I switched to Fedora GNU/Linux

Take me home!

For the last two months I was using Fedora Linux instead of NixOS, and I kinda liked it. Right now I am not planning to return to Nix. So, the question arises: Why?

Because I have some stuff to be done, and I don't want to waste my life configuring some feature X, if it was already configured by someone else. Now, that's the beauty of GNU/Linux and free software in general: you can choose, whether to trust someones software or not, or how it was configured. If you are anti-systemd, for example, go ahead and choose the distro without it. That's the power you should ideally have over your software.

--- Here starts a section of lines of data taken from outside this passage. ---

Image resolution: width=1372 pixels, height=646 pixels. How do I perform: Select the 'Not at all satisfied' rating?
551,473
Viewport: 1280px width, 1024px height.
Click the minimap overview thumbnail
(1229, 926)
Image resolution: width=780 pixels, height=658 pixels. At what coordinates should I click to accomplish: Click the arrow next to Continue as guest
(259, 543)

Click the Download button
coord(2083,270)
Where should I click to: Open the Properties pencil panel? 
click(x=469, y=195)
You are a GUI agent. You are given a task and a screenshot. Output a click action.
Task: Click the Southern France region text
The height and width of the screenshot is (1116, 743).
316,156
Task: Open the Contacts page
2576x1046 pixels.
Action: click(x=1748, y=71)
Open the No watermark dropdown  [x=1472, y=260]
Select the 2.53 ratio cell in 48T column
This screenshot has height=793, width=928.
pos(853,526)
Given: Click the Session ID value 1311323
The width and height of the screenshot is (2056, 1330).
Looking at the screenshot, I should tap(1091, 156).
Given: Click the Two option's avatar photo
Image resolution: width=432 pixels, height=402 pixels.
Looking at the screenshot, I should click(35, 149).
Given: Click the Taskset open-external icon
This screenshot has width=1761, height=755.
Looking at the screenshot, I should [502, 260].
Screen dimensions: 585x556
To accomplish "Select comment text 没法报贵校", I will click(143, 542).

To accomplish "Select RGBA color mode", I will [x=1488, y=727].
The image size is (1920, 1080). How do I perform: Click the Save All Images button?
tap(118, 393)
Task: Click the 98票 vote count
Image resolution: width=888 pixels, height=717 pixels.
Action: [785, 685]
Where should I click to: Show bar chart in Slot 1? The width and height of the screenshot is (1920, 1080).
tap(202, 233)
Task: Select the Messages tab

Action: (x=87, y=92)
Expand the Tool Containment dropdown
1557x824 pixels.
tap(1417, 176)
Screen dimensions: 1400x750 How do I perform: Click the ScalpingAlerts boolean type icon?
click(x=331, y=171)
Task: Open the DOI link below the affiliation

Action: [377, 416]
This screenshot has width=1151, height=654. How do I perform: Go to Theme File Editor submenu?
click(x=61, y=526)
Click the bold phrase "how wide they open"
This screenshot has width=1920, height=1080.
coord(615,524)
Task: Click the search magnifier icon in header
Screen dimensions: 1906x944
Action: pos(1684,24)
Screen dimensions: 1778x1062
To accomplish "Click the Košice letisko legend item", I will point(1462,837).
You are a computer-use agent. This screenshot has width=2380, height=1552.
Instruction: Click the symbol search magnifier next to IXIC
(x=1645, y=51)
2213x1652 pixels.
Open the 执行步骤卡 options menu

People, who complicate ordinary things

There are people, who cherish their vim/neovim/emacs/dwm/etc. configs on the Internet. They pray for minimalist, CLI programs, they use old ThinkPads, etc. I don't know, which of them are familiar to you, but I personally think, that the good example of this kind of people can be Luke Smith. He has some extereme views not only on the software, but on everything. This is, however, not the point. The points is, many people, who spend many many hours painstakingly configuring their OSes, are not even people, who are related to actual programming. They don't write a lot of code, so they have time to write their configs. Why would you recreate the bicycle from scratch, if you already have a variety of bikes that are any shape and colors you would ever imagine? I suppose, only for educational purposes, to realise, how that thing works, etc.

Important: that is all my opinion, and nothing more than that

I might be wrong, actually. There were times, when I was overwhelmed with modern software complexity. For example, I hate running server stuff in Docker, because it's too high on server's resources, and it it sometimes not as easy as just configuring everything manually.

How I choose software

When I choose software, I ask myself: "Will it simplify my life?". That is all.